A última hora de la tarde, paramos en mi querida León, donde vuelvo siempre que puedo a admirar su catedral y sus vidrieras. La pulcra leonina, la llaman. Con eso os lo digo todo. Esta vez la visita se quedó en un refrigerio en la Calle Ancha, frente a la Casa Botines. Mira que me gusta el modernismo de Gaudí. Y mira que me sorprende que haya muestras de él en León. Y no una, sino dos tazas. Porque el Palacio Episcopal de la cercana Astorga también es de traca. Si no lo conocéis, ya estáis programando una rutilla.
Casa Botines
No todos los días se duerme en un monasterio. Bueno, de día incluso menos -festival del humor-. Pero esa noche, nosotros lo hicimos. En el Real Monasterio de San Zoilo, en Carrión de los Condes. Habitación regia, cena de ministro. Si váis alguna vez, en el restaurante de la sala de las vigas, junto a una de las paredes de ladrillo, veréis mi marca. No, no la hice con la llave, que eso es de vándalos. Me dio durante la cena por hacer malabarismos inintencionados con la copa de vino, que no llegó a caer, pero que desparramó todo por la pared. Al principio quedó rojo, como suponía. Pero luego todo el manchurrón de la pared se fue tornando de un verde grisáceo que se hacía cada vez más evidente. La estrategia fue despistar a las camareras cada vez que nos acercaban los platos (sopa castellana y carrilleras, si tenéis curiosidad), pero no sé si lo conseguimos. Al menos ellas disimularon. Si algún responsable de la restauración de esos centenarios muros lee mi humilde blog, desde aquí pido perdón. En serio, soy cada vez más torpe, pero no lo hago adrede.

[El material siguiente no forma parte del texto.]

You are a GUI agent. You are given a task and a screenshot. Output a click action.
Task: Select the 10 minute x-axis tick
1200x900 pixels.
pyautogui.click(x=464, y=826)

De Carrión de los Condes hasta Zaragoza, lo hicimos en un plis. Primero, sobre el Camino de Santiago, cruzándonos con infinidad de peregrinos que no trabajan los lunes. Frómista y su Canal de Castilla -múltiples veces visitado- quedó atrás, demasiado rápidamente. Si tenéis ocasión, no dejéis de verlo. Y ya puestos, la iglesia de San Martín, de un exquisito románico como todo el palentino. Después, atravesando las largas rectas de la ancha Castilla, llegamos a Lerma, que pasamos rápidamente ya que la visitamos hace un par de meses. Y luego Covarrubias, el Monasterio de Arlanza y finalmente Soria. Y si pongo estos nombres del camino es por si el lector avezado y masoquista que ha llegado hasta aquí, quiera descubrir verdaderas joyas castellanas. Cualquiera de estas poblaciones será de vuestro agrado, me la juego.
San Martín de Frómista
Y esto ha sido todo. ¿Lo mejor de todo? Buf, tantas cosas… El Cantábrico es un auténtico tesoro vayas cuando vayas. Asturias siempre será mi soñado edén, tan lejos como para anhelarlo, tan cerca como para poder alcanzarlo tras una pequeña penitencia de setecientos kilómetros. Y la oportunidad de observar cómo va cambiando el paisaje, poco a poco, desde la furiosa costa cántábrica, las verdes colinas del interior, pasando bruscamente a la planicie castellana y finalmente al valle del Ebro. Hemos recorrido media España cambiando de paisajes paulatinamente, casi sutilmente. Y eso no puedes notarlo viajando por autovías. Ni en avión, por supuesto. ¿Sabéis? Me siento afortunado.